** START OF READING PASSAGE **

Even knowing where his story ends up – Dickey is in the running for the National League Cy Young award this season – makes passages like one where he describes his near-suicidal mission swimming across the Missouri a painfully emotional read and the string of minor league stops along the way almost comically endless. When the hard work finally pays off and the redemption part of the story comes, the tale you get isn’t the one you hear on ESPN. The true redemption story, as Dickey tells it, is found in Dickey’s surrender once and for all to the sin he had let defeat him for so long. Through a lot of prayer, painful counseling sessions and the support of an incredibly strong wife who wasn’t ready to give up on him yet, Dickey shares how he finally allowed himself to give everything, baseball included, and relinquish full control of his life and marriage to Christ.
He captures this ever so eloquently when he writes:
When I pray, I am not just talking to God. I am deepening my relationship with Him. To me, prayer is not a me-driven, goal-driven endeavor, something I turn to when I really need to pitch a dominant game or get out of a tight spot or a personal crisis. I’ve never prayed to God and said, “Lord, please let me strike out Albert Pujols four times tonight.” Nor will I ever do that. God is not a genie in a bottle that you rub when you want something. He is the ever-present, ever-loving Father, the guiding Spirit of my life, my Light and my Truth. He has a plan for me; I believe that as much as I believe anything in my whole life, and even if I don’t end up flourishing in New York or proving myself to be a trustworthy big-league pitcher, I know that’s because He has something else in store for me, and whatever that is, I know that I will be at peace.

** END OF READING PASSAGE **

WHAT YOU NEED TO DO:
**A)** In the review excerpt, why does Dickey say he would still be at peace even if he did not flourish in New York?
**B)** Reproduce the review excerpt word for word, starting at "Even knowing where" and ending at "marriage to Christ.".

** START OF PROVIDED RECORDS **

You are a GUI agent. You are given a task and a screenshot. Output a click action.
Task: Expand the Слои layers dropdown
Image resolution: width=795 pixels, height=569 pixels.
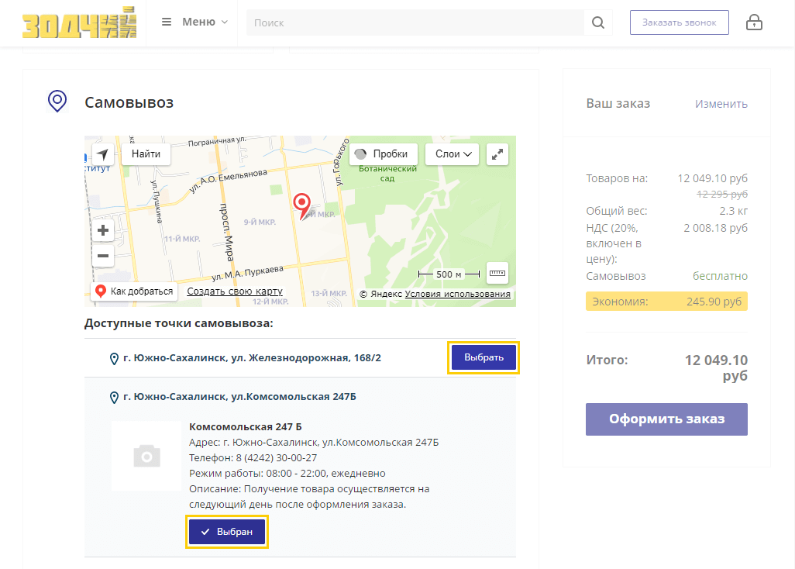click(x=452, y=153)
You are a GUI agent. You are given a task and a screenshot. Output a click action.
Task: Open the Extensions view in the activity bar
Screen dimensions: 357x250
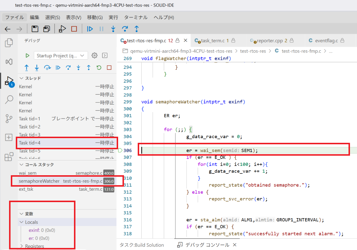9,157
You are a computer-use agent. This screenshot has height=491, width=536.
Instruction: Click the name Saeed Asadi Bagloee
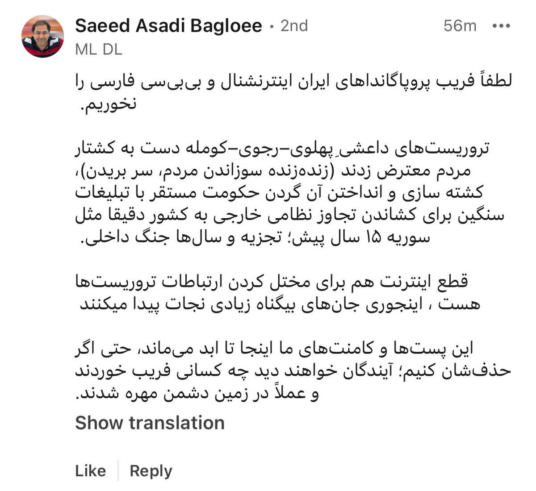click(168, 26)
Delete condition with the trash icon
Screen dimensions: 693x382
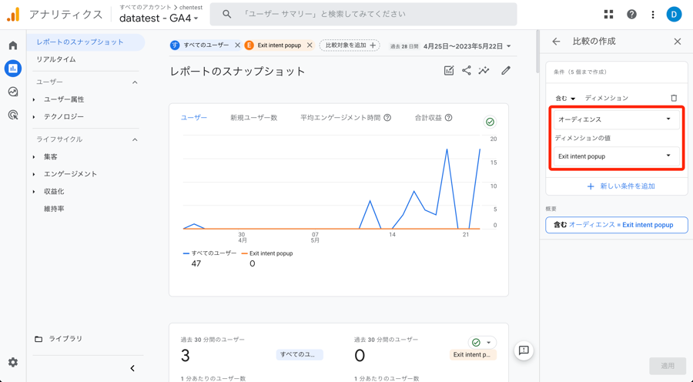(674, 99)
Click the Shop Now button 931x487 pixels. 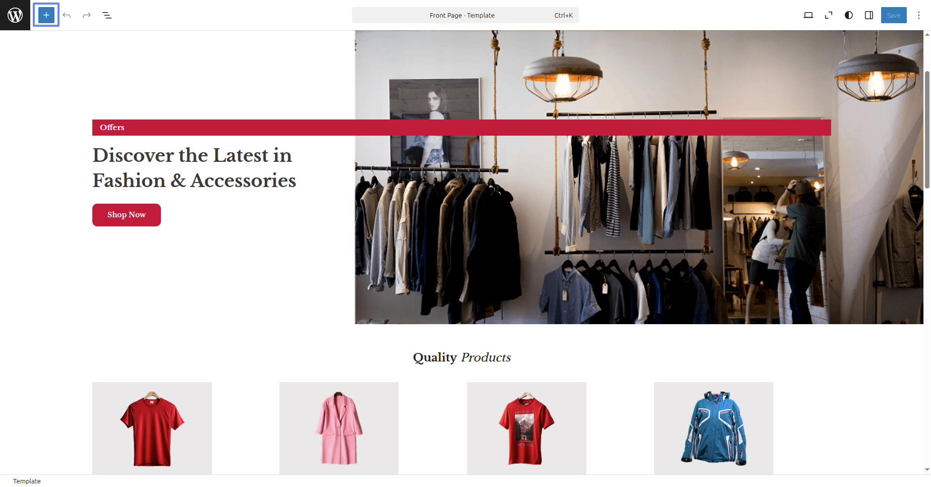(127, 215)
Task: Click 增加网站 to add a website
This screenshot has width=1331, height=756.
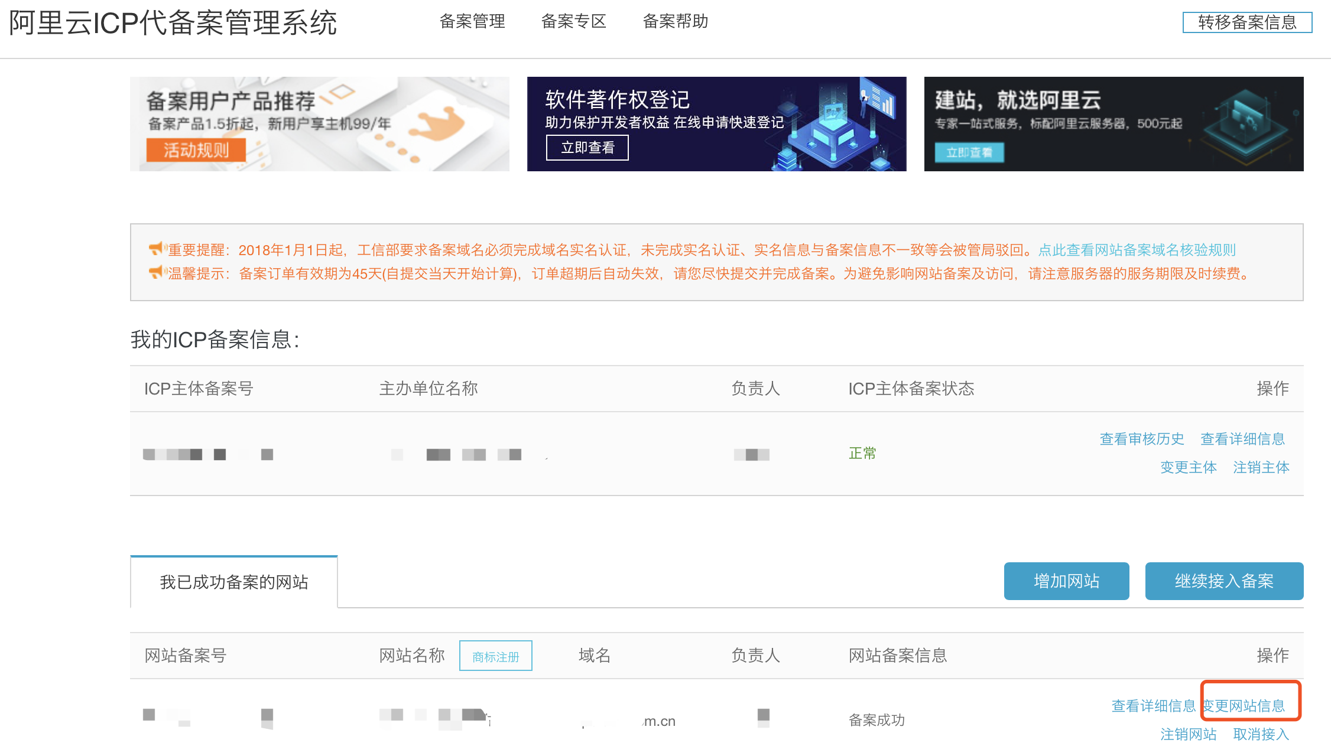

** END OF PROVIDED RECORDS **

ANSWERS PROVIDED:
**A)** He believes God has a plan for him. If he fails in New York or does not prove himself a trustworthy big-league pitcher, he takes that to mean God has something else in store for him, and he is sure he will be at peace with whatever that is.

**B)**
Even knowing where his story ends up – Dickey is in the running for the National League Cy Young award this season – makes passages like one where he describes his near-suicidal mission swimming across the Missouri a painfully emotional read and the string of minor league stops along the way almost comically endless. When the hard work finally pays off and the redemption part of the story comes, the tale you get isn’t the one you hear on ESPN. The true redemption story, as Dickey tells it, is found in Dickey’s surrender once and for all to the sin he had let defeat him for so long. Through a lot of prayer, painful counseling sessions and the support of an incredibly strong wife who wasn’t ready to give up on him yet, Dickey shares how he finally allowed himself to give everything, baseball included, and relinquish full control of his life and marriage to Christ.